YOUR INSTRUCTIONS |
Emit the line that holds "Task: Click RETURN TO STRIKES link" and all lines following it through the end of the data, verbatim, and nothing else.

DATASET CONTENT |
--------------------------------
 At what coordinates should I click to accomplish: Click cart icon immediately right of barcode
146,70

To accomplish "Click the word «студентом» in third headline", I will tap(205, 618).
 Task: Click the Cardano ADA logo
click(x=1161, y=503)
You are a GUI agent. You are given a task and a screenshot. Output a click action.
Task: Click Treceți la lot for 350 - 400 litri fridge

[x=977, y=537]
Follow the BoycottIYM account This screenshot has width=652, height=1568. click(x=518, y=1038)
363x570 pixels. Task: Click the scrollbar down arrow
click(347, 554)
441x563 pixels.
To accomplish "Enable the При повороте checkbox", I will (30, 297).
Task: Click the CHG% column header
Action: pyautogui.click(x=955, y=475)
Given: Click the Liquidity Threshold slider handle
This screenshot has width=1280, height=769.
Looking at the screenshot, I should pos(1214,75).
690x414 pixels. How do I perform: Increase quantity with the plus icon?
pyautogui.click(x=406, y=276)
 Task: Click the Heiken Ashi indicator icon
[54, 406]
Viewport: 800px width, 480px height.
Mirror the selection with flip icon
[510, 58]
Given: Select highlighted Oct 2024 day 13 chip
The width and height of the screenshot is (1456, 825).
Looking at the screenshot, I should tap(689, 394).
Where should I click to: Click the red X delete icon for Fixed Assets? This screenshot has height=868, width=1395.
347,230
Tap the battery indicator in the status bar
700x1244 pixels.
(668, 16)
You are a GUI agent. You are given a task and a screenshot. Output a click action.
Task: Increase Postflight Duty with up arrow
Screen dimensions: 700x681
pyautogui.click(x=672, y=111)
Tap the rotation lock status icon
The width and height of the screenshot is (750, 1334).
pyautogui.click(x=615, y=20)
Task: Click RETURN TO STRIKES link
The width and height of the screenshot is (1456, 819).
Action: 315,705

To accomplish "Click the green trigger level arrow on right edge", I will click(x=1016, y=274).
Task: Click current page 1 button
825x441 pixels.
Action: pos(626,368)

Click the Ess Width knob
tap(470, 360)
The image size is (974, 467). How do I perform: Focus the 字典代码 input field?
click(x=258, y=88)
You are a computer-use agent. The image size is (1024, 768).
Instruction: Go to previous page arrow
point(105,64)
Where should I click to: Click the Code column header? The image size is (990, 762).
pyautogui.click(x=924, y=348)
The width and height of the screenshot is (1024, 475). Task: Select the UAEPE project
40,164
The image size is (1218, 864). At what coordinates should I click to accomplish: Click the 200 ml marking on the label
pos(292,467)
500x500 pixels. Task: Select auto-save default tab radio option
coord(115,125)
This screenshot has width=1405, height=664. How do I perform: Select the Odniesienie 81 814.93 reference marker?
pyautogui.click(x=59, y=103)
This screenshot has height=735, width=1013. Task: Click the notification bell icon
--------------------------------
SOLUTION TO THIS PROBLEM |
Task: Click RETURN TO STRIKES link
The width and height of the screenshot is (1456, 819).
Action: 315,705

To accomplish "Click the green trigger level arrow on right edge", I will click(x=1016, y=274).
Task: Click current page 1 button
825x441 pixels.
Action: pos(626,368)

Click the Ess Width knob
tap(470, 360)
The image size is (974, 467). How do I perform: Focus the 字典代码 input field?
click(x=258, y=88)
You are a computer-use agent. The image size is (1024, 768).
Instruction: Go to previous page arrow
point(105,64)
Where should I click to: Click the Code column header? The image size is (990, 762).
pyautogui.click(x=924, y=348)
The width and height of the screenshot is (1024, 475). Task: Select the UAEPE project
40,164
The image size is (1218, 864). At what coordinates should I click to accomplish: Click the 200 ml marking on the label
pos(292,467)
500x500 pixels. Task: Select auto-save default tab radio option
coord(115,125)
This screenshot has width=1405, height=664. How do I perform: Select the Odniesienie 81 814.93 reference marker?
pyautogui.click(x=59, y=103)
This screenshot has height=735, width=1013. Task: Click the notification bell icon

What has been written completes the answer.